Text segment>

[start]

The Siegfried & Roy show at The Mirage in Las Vegas was permanently closed after Roy Horn was nearly mauled to death by a tiger during a show in 2003. Yet caged tigers are still used to draw tourists into the casino, and dolphins languish in a swimming pool behind the resort. Now, the fading Vegas duo has submitted a request to obtain an Endangered Species Act (ESA) permit to allow them to buy, sell, and breed endangered leopards to display at the hotel.

In response, the PETA Foundation’s Captive Animal Law Enforcement (CALE) Division filed official comments with the U.S. Fish & Wildlife Service (FWS) in opposition to the pair’s application, pointing out that Siegfried & Roy have failed to meet the bedrock requirement for an ESA permit—to demonstrate that the proposed activities will “enhance the propagation or survival” of endangered leopards.

Leopard cub

Siegfried & Roy’s application cannot be lawfully approved since their company has bred primarily white tigers and lions—who are inbred by definition, are prone to injury and deformity, and have no conservation value. Siegfried & Roy also failed to report (as is required by law) the number of big cats who have died in their care in the past five years.

[end]

Information shown>
[start]

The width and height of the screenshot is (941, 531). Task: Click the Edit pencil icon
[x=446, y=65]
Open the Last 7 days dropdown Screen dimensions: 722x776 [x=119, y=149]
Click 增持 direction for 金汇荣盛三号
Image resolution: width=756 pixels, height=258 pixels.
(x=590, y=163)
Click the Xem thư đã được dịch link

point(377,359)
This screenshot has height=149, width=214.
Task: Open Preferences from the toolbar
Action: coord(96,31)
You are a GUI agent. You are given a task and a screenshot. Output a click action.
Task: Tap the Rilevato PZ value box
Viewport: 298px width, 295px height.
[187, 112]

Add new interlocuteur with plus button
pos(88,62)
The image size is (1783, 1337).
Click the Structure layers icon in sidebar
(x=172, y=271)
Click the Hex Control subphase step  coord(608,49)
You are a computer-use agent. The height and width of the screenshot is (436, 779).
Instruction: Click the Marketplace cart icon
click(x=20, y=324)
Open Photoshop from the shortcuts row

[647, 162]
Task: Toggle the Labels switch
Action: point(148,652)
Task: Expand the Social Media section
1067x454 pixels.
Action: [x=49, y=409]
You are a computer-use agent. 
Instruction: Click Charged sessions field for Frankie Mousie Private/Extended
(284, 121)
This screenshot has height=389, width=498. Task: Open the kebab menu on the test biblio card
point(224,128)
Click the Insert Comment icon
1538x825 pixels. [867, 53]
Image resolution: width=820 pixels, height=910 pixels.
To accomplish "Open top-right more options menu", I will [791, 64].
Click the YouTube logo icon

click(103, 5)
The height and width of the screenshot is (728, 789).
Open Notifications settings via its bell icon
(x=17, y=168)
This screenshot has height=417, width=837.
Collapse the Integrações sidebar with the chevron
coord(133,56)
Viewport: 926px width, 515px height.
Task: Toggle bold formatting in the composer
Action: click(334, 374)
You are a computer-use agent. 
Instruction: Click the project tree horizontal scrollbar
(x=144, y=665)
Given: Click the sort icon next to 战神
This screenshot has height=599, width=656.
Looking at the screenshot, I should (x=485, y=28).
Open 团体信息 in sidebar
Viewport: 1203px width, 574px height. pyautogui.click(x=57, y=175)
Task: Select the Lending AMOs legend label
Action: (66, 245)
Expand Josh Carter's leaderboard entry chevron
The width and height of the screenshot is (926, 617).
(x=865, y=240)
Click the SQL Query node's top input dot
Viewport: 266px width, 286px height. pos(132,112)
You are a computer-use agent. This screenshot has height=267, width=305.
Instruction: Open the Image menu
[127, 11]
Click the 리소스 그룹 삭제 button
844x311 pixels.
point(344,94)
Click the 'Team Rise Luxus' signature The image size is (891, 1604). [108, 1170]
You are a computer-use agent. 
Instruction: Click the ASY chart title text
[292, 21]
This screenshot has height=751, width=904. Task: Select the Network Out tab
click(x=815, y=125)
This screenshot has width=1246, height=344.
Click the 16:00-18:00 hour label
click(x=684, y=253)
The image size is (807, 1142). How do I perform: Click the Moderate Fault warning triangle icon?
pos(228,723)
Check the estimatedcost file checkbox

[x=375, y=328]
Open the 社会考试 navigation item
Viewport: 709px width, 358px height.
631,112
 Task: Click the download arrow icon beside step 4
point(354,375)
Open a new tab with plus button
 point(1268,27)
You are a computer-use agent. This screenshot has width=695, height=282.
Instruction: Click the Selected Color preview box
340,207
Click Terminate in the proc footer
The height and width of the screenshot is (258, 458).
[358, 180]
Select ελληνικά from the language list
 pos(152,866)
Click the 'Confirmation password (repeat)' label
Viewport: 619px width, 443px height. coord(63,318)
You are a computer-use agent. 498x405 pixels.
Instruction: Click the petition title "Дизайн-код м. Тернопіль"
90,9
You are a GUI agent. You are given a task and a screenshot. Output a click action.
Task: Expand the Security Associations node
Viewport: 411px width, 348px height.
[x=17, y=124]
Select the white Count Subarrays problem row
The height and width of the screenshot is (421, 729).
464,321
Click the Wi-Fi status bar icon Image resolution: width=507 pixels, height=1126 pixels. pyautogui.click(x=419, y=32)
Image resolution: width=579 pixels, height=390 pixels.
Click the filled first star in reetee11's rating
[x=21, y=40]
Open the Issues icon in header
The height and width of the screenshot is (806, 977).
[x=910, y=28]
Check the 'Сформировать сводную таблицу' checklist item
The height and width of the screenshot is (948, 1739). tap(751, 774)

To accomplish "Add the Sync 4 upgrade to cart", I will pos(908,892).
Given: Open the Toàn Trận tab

[end]

What this exercise asks>
1. From the text about the Siegfried & Roy leopard permit, extract the passage between "The Siegfried &" and "of endangered leopards.", inclusive.
2. Extend the text about the Siegfried & Roy leopard permit, picking up after its final sentence.
The entries can be left aside; only the text about the leopard permit is needed.

Answers provided>
1.
The Siegfried & Roy show at The Mirage in Las Vegas was permanently closed after Roy Horn was nearly mauled to death by a tiger during a show in 2003. Yet caged tigers are still used to draw tourists into the casino, and dolphins languish in a swimming pool behind the resort. Now, the fading Vegas duo has submitted a request to obtain an Endangered Species Act (ESA) permit to allow them to buy, sell, and breed endangered leopards to display at the hotel.

In response, the PETA Foundation’s Captive Animal Law Enforcement (CALE) Division filed official comments with the U.S. Fish & Wildlife Service (FWS) in opposition to the pair’s application, pointing out that Siegfried & Roy have failed to meet the bedrock requirement for an ESA permit—to demonstrate that the proposed activities will “enhance the propagation or survival” of endangered leopards.

2.
In other news:

  • Another big-cat exploiter, Jeff Lowe, thought it was acceptable to keep tigers caged at a South Carolina indoor flea market. Despite overwhelming public opposition, Lowe not only held tigers at his Beaufort Liquidation store but also reportedly purchased the notoriously awful Big Cats of Serenity Springs roadside zoo in Colorado and was planning to move more than 150 of the animals to South Carolina. CALE contacted the county attorney and suggested that officials impose an emergency ordinance to prevent Lowe from bringing cats in, and a temporary ban was passed. Lowe apparently saw the writing on the wall and announced that he’d be moving to Colorado.
  • Speaking of Serenity Springs, the awful roadside zoo has just been hit with a new complaint from the U.S. Department of Agriculture (USDA) for allegedly failing to provide numerous visibly sick, underweight, and lame tigers with adequate veterinary care. According to the USDA, workers also allegedly failed to notice that a cougar had died until a USDA inspector pointed out the animal’s stiff body covered with snow. The USDA’s complaint also claims that zoo personnel transported several 3-day-old, unweaned tigers to the notorious Garold Wayne Interactive Zoological Park, where they died within two days of arriving.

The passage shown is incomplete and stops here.